Assignment =>
Below are records to write out again, exactly as they read.

Dataset extract =>
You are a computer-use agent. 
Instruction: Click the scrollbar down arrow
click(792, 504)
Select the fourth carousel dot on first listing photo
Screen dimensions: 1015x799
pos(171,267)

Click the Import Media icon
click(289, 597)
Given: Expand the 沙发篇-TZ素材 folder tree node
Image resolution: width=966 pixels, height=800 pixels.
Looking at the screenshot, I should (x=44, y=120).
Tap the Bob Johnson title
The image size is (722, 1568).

Answer for the task =>
You are a computer-use agent. 
Instruction: Click the scrollbar down arrow
click(792, 504)
Select the fourth carousel dot on first listing photo
Screen dimensions: 1015x799
pos(171,267)

Click the Import Media icon
click(289, 597)
Given: Expand the 沙发篇-TZ素材 folder tree node
Image resolution: width=966 pixels, height=800 pixels.
Looking at the screenshot, I should (x=44, y=120).
Tap the Bob Johnson title
The image size is (722, 1568).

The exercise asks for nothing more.